Saturday 20 June 2009

Review: Candy Café, Soho

Candy Cafe Soho bubble teaWhat is that strange phenomenon when you hear about something for the first time and suddenly it seems to keep crop up everywhere? Well, that has been my experience this week with bubble tea. Until a week ago I had never even heard of this drink when I stumbled across a reference to it online. I did a little bit of research and discovered that it was a drink invented in Taiwan, apparently in the 80s, but now popular throughout South East Asia, the west coast of the USA, and Canada. It's a drink that seems to have countless variations. Some contain actual tea, green, oolong or black, some don't; some have milk or soy milk in, some don't; some have fruit or are purely fruit based, and some don't; etc. etc. But the one thing they have in common is tapioca. What?! I hear all you Brits saying, the disgusting stuff like frog spawn that we used to be force-fed at primary school? Well, no, not exactly. It is possible to get a bubble tea made with the small white pearl tapioca but the more common drink is made with large black tapioca pearls.

It sounded incredibly intriguing, if not altogether pleasant, but as I'd never heard of it I figured I would have to wait until I was off on my travels before I'd get a chance to give it a try. Then, just a couple of days later I received a Tweet from Time Out mentioning a place in London's Chinatown which specialised in bubble tea. So in the spirit of tea-research I decided to drag my other half along this afternoon and try it for myself.

Upon arrival we were faced with a fairly lengthy choice of flavours. My other half decided to try the mango and I went for taro which the very friendly waitress described as popular and made from a kind of yam. I was skeptical but I'd read somewhere that it was a classic so I decided to give it a go. I guess the first thing I want to say about bubble tea is that it's as weird as it sounds. Essentially the liquid tastes like a sweet milkshake, but coming up through the wide straw you also have the chewy tapioca pearls. So that's what you do, slurp and chew. It's a fairly odd concept for a westerner who's used to food being chewy and drinks being, well, liquidy, but once you get used to it it's really pretty nice. And actually, it's apparently a good sign that the tapioca was so chewy as if they're not fresh they tend to go more slushy. On the flavour front, I fear I was being a little too adventurous going for the taro as I much preferred the mango but overall it was an experience I suspect I'll be repeating. One of the things I liked is that it's sort of a drink and dessert in one - I found it really filling. And as the cafe is open until 11pm Sunday to Thursday and 2am at the weekend it'd be perfect for a late night pud on the way home.

So, if you're in Chinatown and fancy giving bubble tea a try I'd recommend Candy Cafe at 3 Macclesfield Street. Go on, be adventurous - although maybe trying the drink is adventurous enough, stick to a flavour you know you like. And if you do try it, or you're already an aficionado, let me know what you think.


  1. Is it as weird as Horchata?! Sounds like it might be nice after a meal with lots of chilli......
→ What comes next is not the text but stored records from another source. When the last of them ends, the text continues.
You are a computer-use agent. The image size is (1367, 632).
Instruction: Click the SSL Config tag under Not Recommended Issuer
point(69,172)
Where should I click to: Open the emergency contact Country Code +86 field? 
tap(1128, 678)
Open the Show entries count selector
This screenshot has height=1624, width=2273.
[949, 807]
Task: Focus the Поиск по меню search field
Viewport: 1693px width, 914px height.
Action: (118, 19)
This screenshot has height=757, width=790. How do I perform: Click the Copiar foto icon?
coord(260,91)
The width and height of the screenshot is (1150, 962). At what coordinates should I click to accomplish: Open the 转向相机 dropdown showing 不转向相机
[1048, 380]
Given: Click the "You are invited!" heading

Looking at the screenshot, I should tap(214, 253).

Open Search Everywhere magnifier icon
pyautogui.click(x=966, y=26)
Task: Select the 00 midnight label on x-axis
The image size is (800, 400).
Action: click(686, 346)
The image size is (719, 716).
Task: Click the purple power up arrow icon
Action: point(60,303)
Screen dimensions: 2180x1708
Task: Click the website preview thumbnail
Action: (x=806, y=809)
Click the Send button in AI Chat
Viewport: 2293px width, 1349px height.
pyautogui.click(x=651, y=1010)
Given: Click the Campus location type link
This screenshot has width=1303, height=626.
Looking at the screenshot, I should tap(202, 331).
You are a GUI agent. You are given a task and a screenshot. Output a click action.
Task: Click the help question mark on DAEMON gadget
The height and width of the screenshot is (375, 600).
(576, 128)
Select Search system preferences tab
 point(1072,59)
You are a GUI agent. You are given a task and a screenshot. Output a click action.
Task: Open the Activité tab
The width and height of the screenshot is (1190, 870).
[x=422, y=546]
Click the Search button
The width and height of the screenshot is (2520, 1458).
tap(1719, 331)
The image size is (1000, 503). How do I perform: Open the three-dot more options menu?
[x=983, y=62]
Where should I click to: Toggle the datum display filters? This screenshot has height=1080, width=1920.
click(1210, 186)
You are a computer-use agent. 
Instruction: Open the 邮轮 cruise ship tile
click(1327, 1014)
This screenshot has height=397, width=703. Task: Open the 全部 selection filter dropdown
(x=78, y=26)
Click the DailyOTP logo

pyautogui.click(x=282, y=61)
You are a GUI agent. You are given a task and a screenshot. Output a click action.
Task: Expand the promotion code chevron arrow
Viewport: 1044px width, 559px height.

  2. I tried this tea for the first time in San Francisco (China town). I can't believe we never spoke about it. The first one I had was like a milky green tea and unfortunately, as I pointed and smiled, I was never able to find that flavour again.

    Also, taro is the only vegetable Dad dislikes. He tried it in Rarotonga and took an instant dislike to it. I personally quite liked it, but it's the texture that's weird. I can see how a taro bubble tea would be quite the experience!

  3. Horchata? Weird? What are you talking about Rachel? It's pure nectar!

    It's much much weirder than that. You'll have to try it next time you're in town.

  4. I forget how funny bubble tea must seem to those who have never come across it. Many Asian desserts have odd combos of shaved ice, beans, jelly, fruit, coconut milk etc. and so I guess bubble tea was a natural progression. In Singapore/Malaysia you can find bubble tea stands on just about every corner. I think it was initially aimed at school kids, who absolutely love the stuff, but then it became popular with adults too. I love the big fat straws and the weird sensation of sucking up the tapioca pearls as you drink the cold tea - a taste sensation albeit an acquired one!

  5. Oh my, another place I must visit in London. And I thought I'd just be eating fish and chips or some faintly revoling pub grub.

    It does sound rather Asian, as Trudi says and I agree with her on the strange combinations of flavors and textures in their desserts. It can be something of an acquired taste, but one can't eat chocolate cake ALL the time, can one?